_To do_
Copy the data word for word, starting at the line with "You are a computer-use" and continuing through the line with "pos(413,186)", including both of those lines. Leave the pictures out of your copy.

_Given information_
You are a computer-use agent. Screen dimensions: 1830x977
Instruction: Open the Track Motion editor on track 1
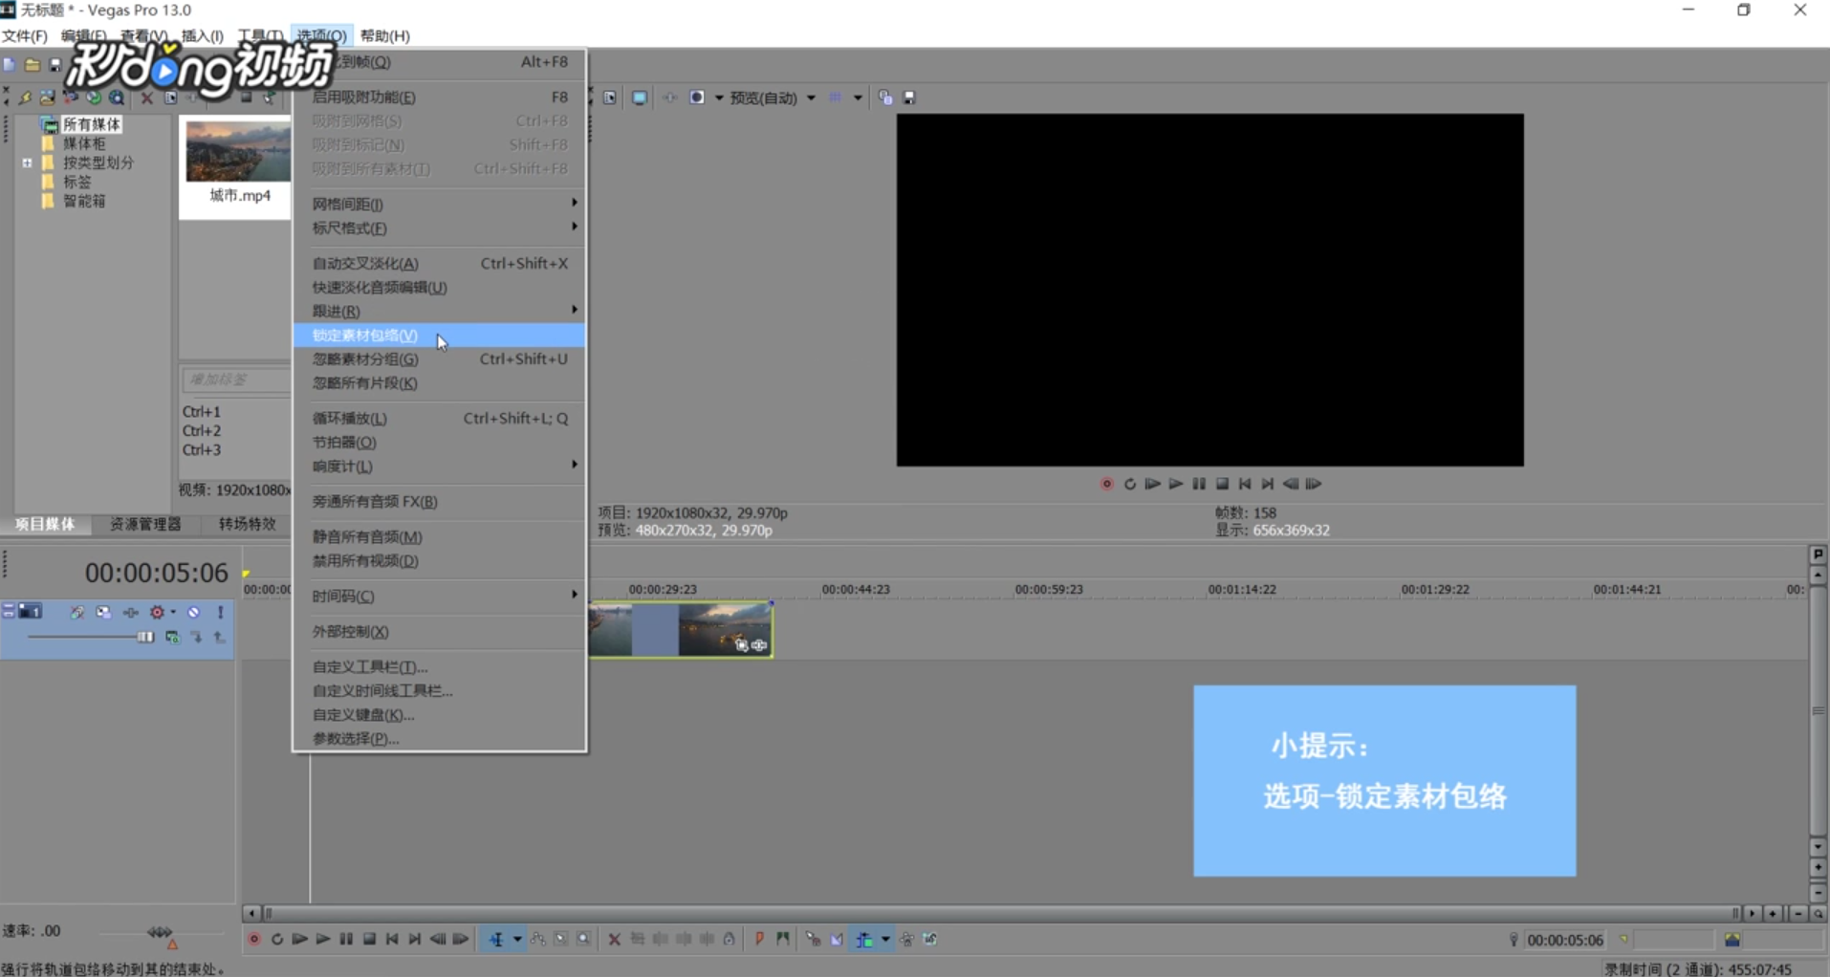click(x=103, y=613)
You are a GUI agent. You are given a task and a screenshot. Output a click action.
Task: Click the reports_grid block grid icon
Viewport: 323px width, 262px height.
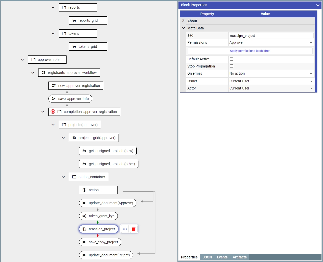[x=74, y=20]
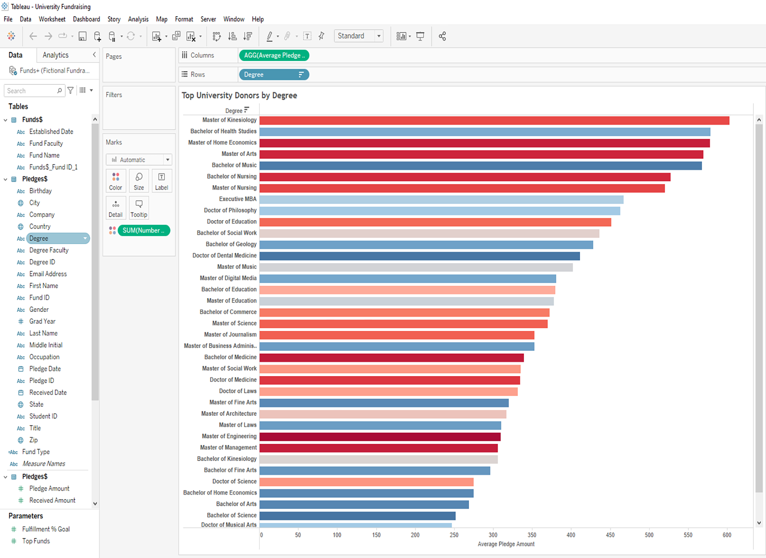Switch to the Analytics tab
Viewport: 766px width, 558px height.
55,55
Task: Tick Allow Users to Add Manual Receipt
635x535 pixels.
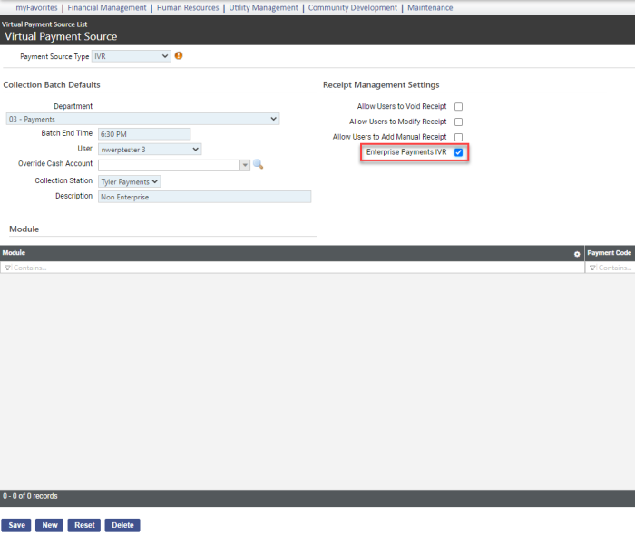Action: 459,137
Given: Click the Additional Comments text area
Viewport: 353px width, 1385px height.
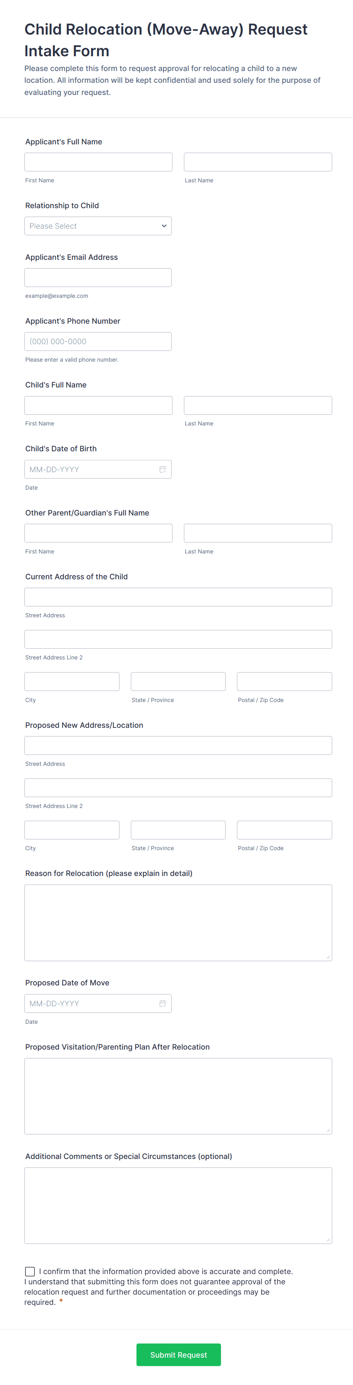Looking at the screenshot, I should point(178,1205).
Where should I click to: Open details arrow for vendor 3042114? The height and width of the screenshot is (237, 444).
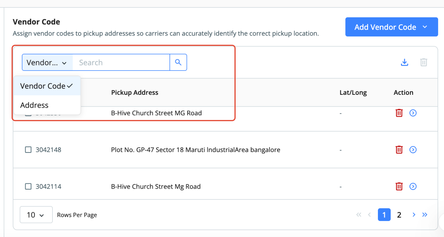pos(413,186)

==

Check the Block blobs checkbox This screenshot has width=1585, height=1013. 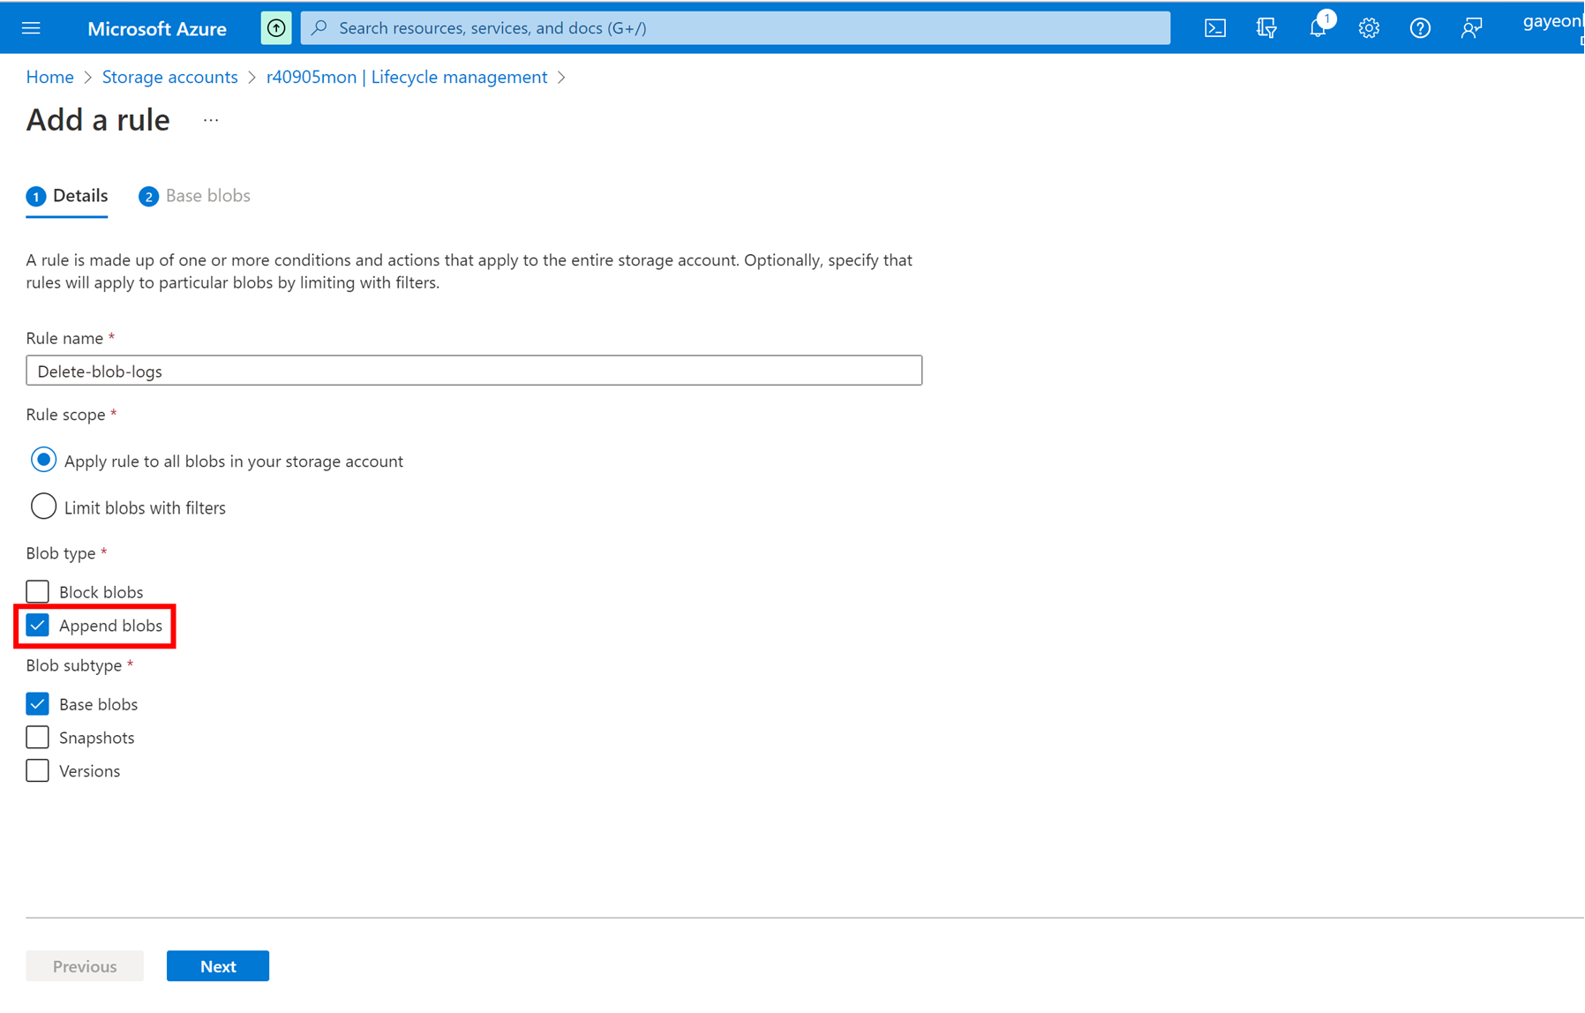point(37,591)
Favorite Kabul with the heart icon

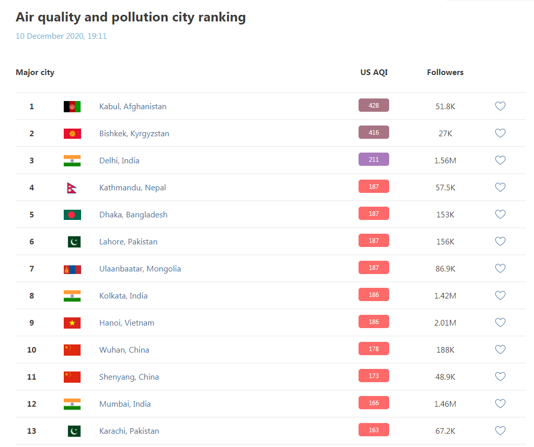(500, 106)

_Result for this exercise_
You are a computer-use agent. Screen dimensions: 1830x977
Instruction: Open the Track Motion editor on track 1
click(x=103, y=613)
You are a GUI agent. You are given a task and a screenshot. Output a click action.
Task: Click the reports_grid block grid icon
Viewport: 323px width, 262px height.
[x=74, y=20]
Switch to the Analytics tab
Viewport: 766px width, 558px height.
55,55
Task: Tick Allow Users to Add Manual Receipt
635x535 pixels.
Action: 459,137
Given: Click the Additional Comments text area
Viewport: 353px width, 1385px height.
Looking at the screenshot, I should point(178,1205).
Where should I click to: Open details arrow for vendor 3042114? The height and width of the screenshot is (237, 444).
pos(413,186)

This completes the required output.